Angela ricorda il suo grande impegno dei primi giorni nel cercare di conquistare la fiducia di Simona, mettendo in atto tutti gli accorgimenti che la sua preparazione professionale le suggeriva. «Mi rendo conto però che, prima di tutto, devo provare a vivere come lei: nello stesso modo con cui si consegna a me, così anch’io devo dedicarmi a lei senza riserve. Ciò vuol dire “dimenticare” la mia stanchezza, la fretta o il senso di inadeguatezza. E compiere ogni attività come se non avessi altro da fare.

«Ben presto, però, mi accorgo che non sono tanto io a infonderle fiducia, ma che avviene piuttosto il contrario. Mi sembra di cogliere in lei tutto lo sforzo per farsi capire e non farmi pesare i miei errori o la mia grossolanità».

 

È difficile raccontare le notti di un malato. Notti lunghe, scandite dal respiro di chi dorme o tenta di dormire. Notti interminabili per chi veglia accanto.

 

«È una notte piena di sofferenze. Simona, esausta, si lamenta e piange. Cerco, come posso, di darle almeno un po’ di sollievo: farmaci, posizione, massaggi. Facendo quello che lei non può più fare: asciugare una lacrima che, scendendo lungo la guancia, le solletica il collo; riposizionare gli occhialini per l’ossigeno o aggiungere una coperta sui piedi freddi… Spesso si tranquillizza subito e si riaddormenta, solo sentendo la mano poggiata sulla sua o una parola sussurrata all’orecchio. Ma questa notte non è così. Capisco che il mio compito di infermiera non è solo “assisterla”, ma prima di tutto vivere con lei il suo dramma. Finalmente, verso l’albeggiare, Simona si rasserena. Ogni tanto mi guarda. Anche io la guardo, in silenzio. Non servono tante parole».

 

I giorni scorrono, la pressione cala e il respiro diviene faticoso. Per non lasciarla mai sola, gli altri ospiti e il personale di servizio si alternano nella sua stanzetta. Di tanto in tanto, lei si fa presente e ricambia come può, stringendo le dita della mano o aprendo per qualche istante gli occhi, che ormai è troppo faticoso tenere aperti.
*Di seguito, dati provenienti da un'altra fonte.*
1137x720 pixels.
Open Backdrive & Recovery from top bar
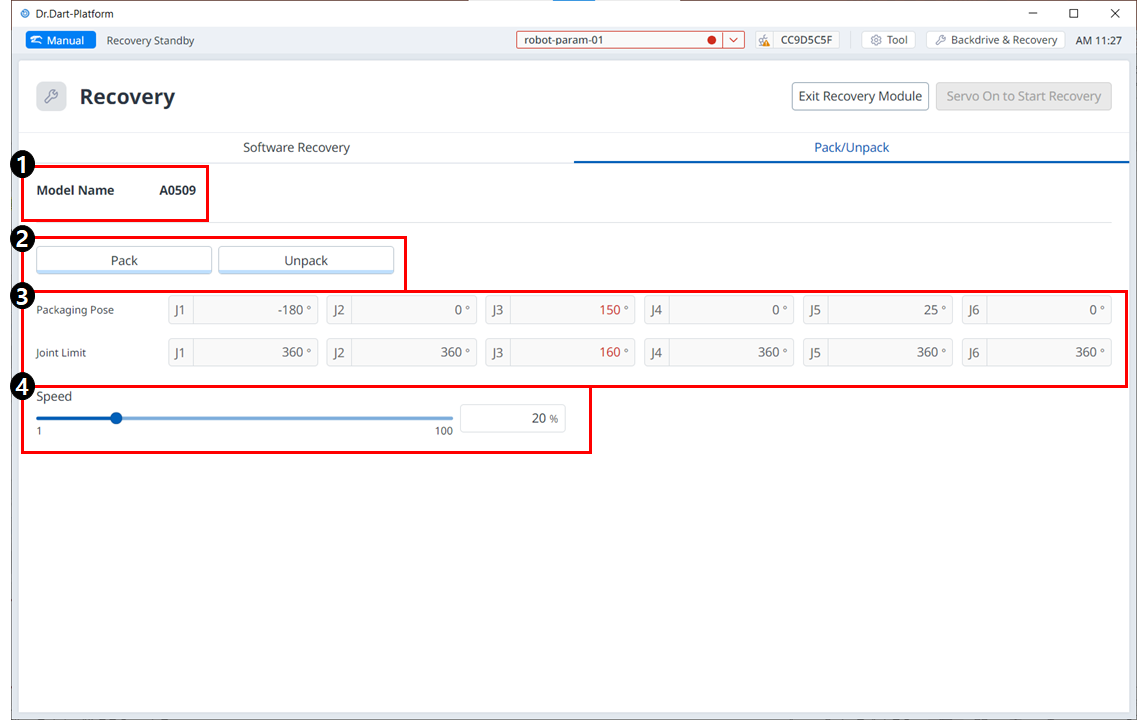[995, 40]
«Simona è ben consapevole del valore di quello che vive. Con l’andare del tempo, ho iniziato a ringraziarla ogni giorno, e più volte al giorno. Non so spiegarmene bene il motivo, ma qualcosa mi spinge a farlo.
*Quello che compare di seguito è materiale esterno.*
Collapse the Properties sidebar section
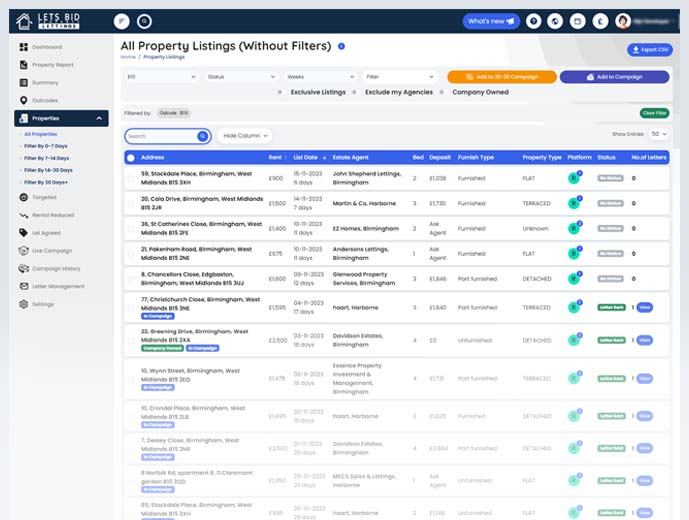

«Arriva la sera del 10 ottobre. Alcuni familiari e amici si uniscono agli altri ospiti e al personale di turno intorno al letto e intonano qualche canto che sanno a lei particolarmente caro. Come nei giorni precedenti, si continua ad avvertire una forte sacralità della vita, la ricchezza di ogni momento condiviso, pur nell’appressarsi della morte. Pace. È quasi mezzanotte. Il polso si fa irregolare. Simona apre gli occhi e ammicca per l’ultima volta. A tutti è chiaro: è il suo donarsi sino alla fine, il suo “grazie”».

 

L’ultimo commento di Angela: «Non ho conosciuto Simona quando, anni fa, era instancabile, piena di risorse, di simpatia, punto di riferimento per tanta gente. Non ho neanche mai ascoltato la sua voce. Nonostante ciò, mi sono sentita così voluta bene, apprezzata, da poter affermare che ogni vita, in qualsiasi condizione, è un dono incommensurabile».